Wayne Himelsein  1:13:02

spy, and by the market, it would be spy for sure why? The number one benchmark for everyone is the market meaning every promotional material, every advertisement, every manager you talk to is, oh, we beat the market, we’re trying to beat the market, we’re trying to beat the market. That’s what everyone is trying to do. And yet when you look at the statistics, something like 92% of managers and mutual funds over the last 20 years have not beaten the s&p. So and there’s a mathematical reason why actually, right is that because every manager has is doing trading. So you have slippage cost of commissions, you have taxes, and you have the fact that you’re selecting out of this basket. So by definition, if the s&p 500 names, if one manager selects 100 of those names, and another manager selects 100, then one of them is going to be more right and one more wrong, because one is above average, one is below average, because together, they’re the average. So now you’re selecting which one is going to be below which one is going to be up.
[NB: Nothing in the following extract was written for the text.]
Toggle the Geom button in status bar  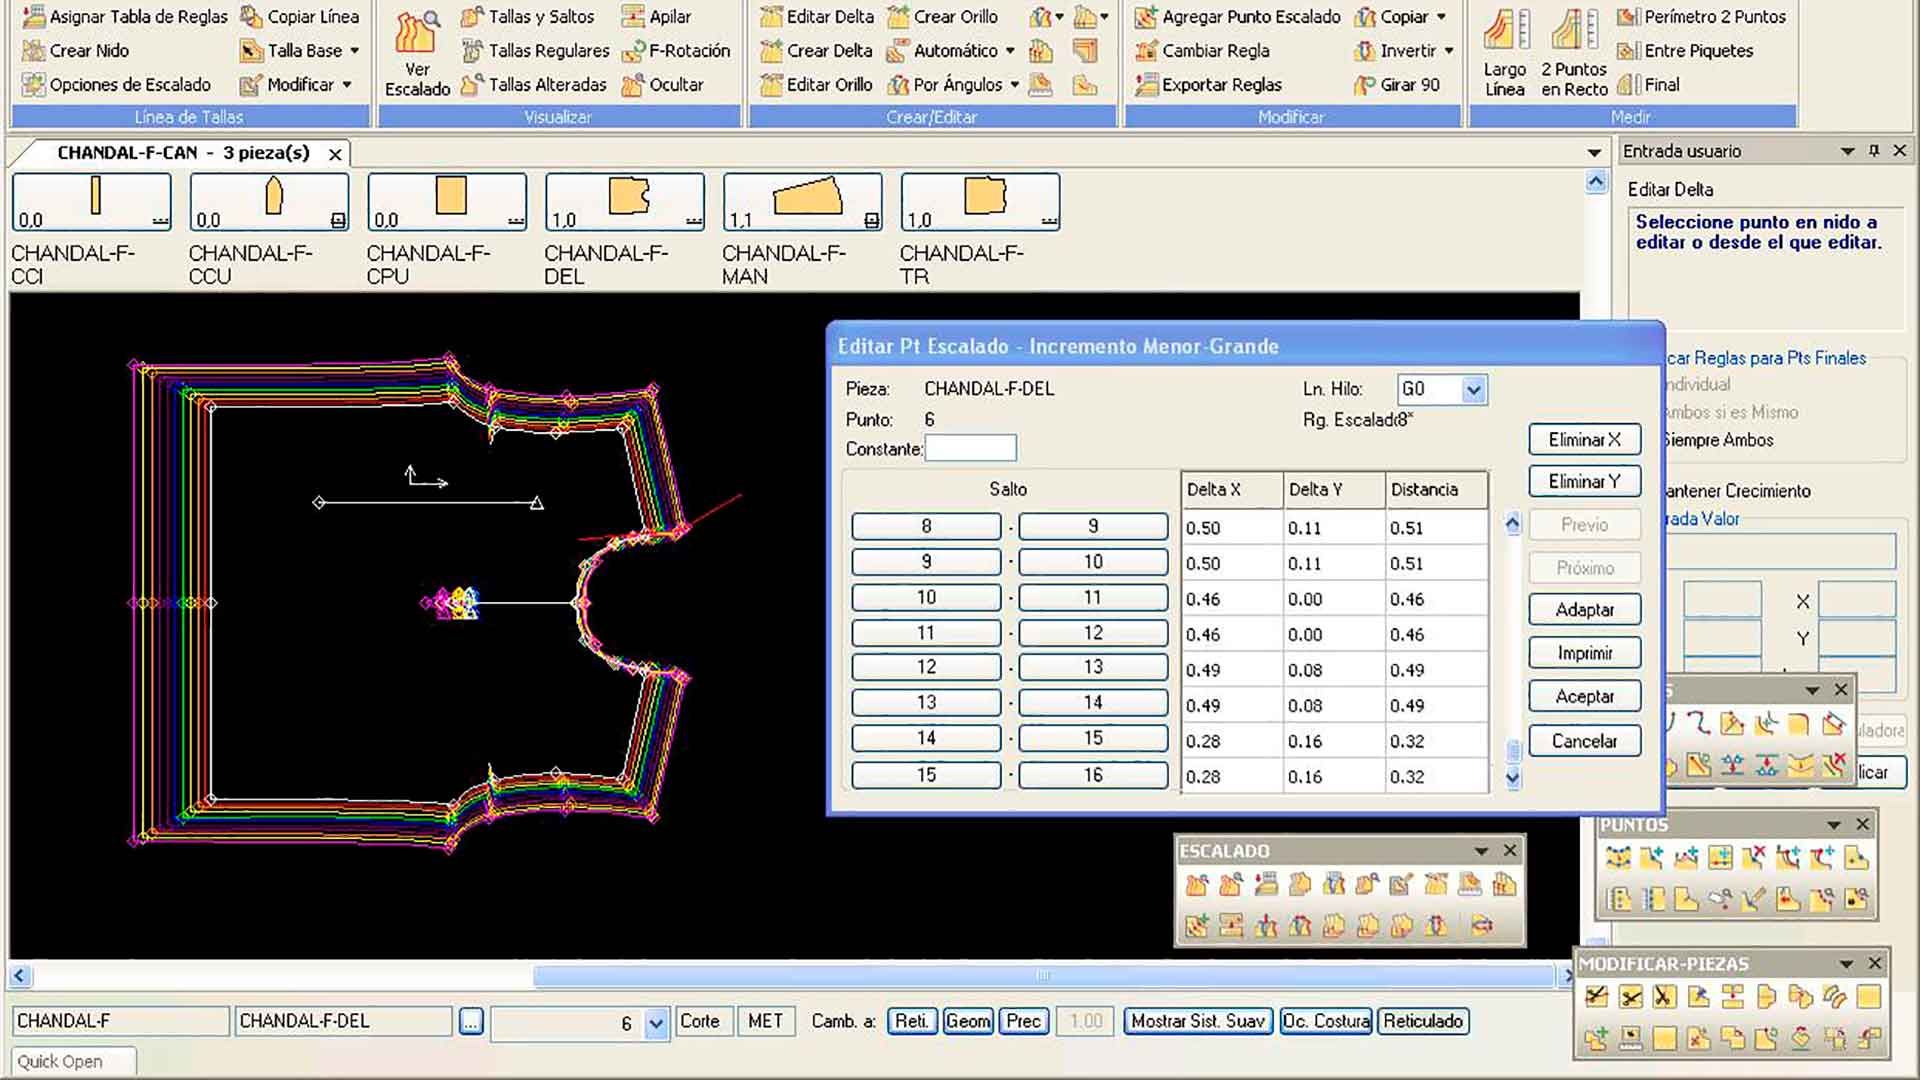pyautogui.click(x=967, y=1021)
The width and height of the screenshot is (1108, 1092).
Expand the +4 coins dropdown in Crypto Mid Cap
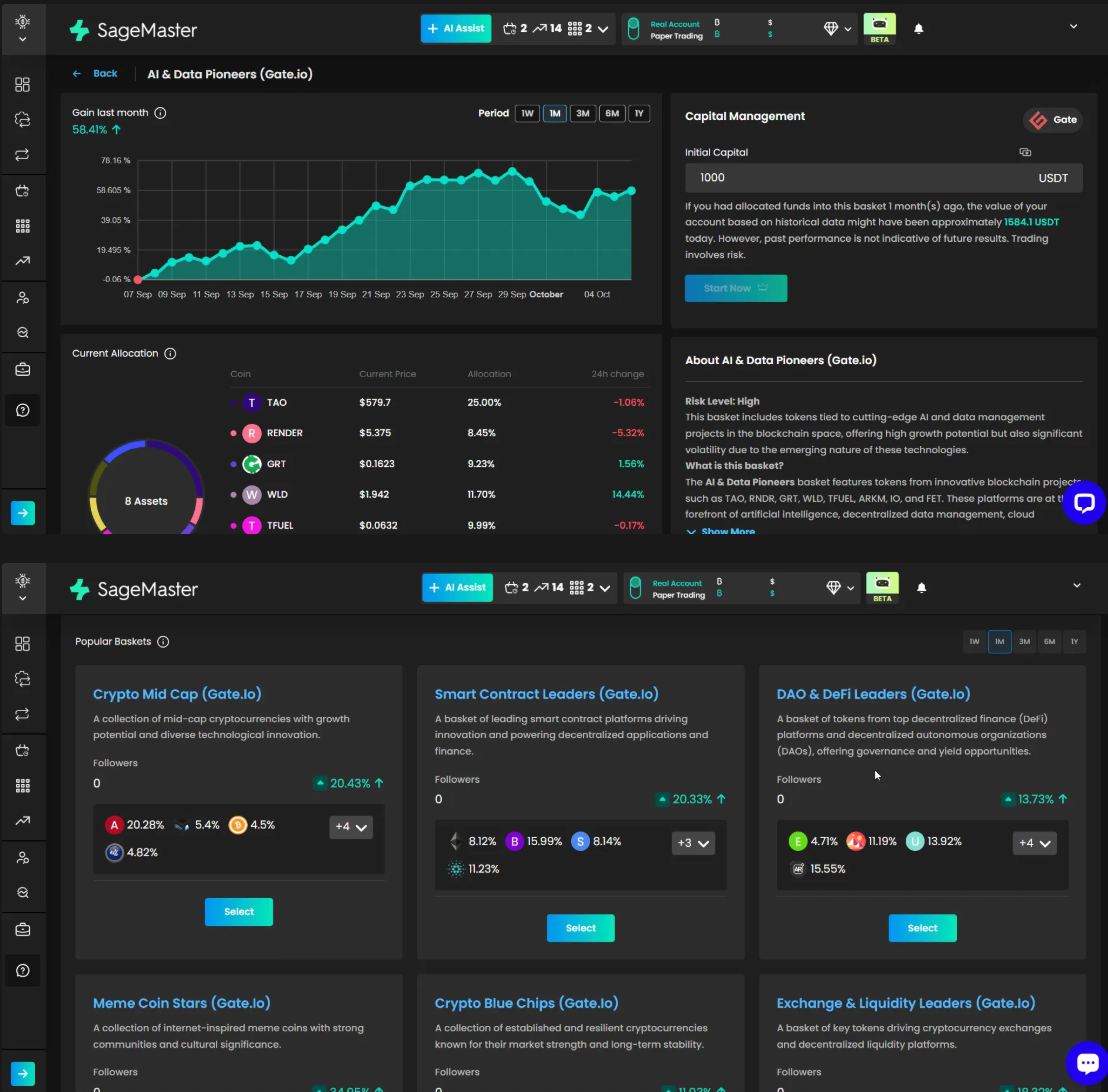[x=351, y=826]
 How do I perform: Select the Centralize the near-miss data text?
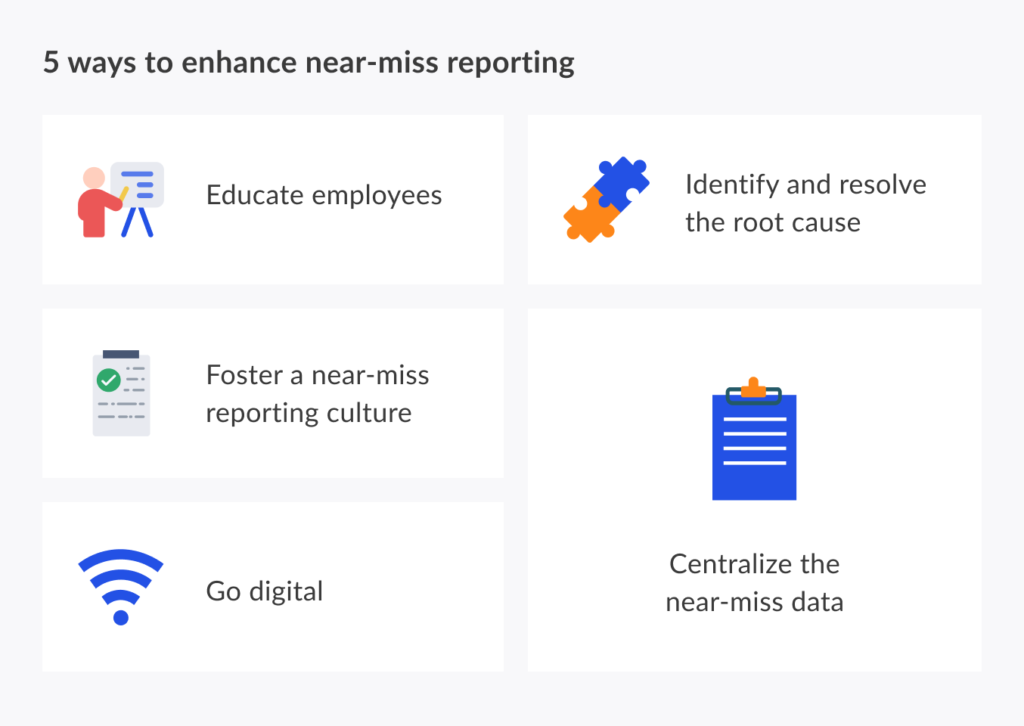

So you have a new selection problem of which manager all the hurdles against you when you’re doing anything, it translates into this data that we see that very few people can beat the market. So why all this fuss just buy the market? The only reason people don’t, in my view. And I guess my opinion, my experience is that you want to control volatility. So we build these great portfolios, which are not great, because they’re necessarily beating the market every year. They’re great because they’re doing similar in the market and much lower vol. That’s what you’re buying is your buying consistency. So if eight 9% A year is the s&p to be able to achieve eight, nine a year we can’t do this. But let’s say every single year for the last 25 years with that level of stability means that whenever you need your money, it’s there at that level. That’s the ultimate achievement to me is to achieve consistency, not out performance, which is much harder on the pure return side. So if one were to buy and hold something forever, then volatility becomes irrelevant because you’re holding You’re forever, therefore you’ve subtracted the only thing that you’re fighting to mitigate. So if you no longer have that fight to mitigate, because it doesn’t matter to you anymore because you’re in forever, then just buy the thing that you’re always trying to beat. This has been fun. Thank you for joining me. Thank you very much for having me.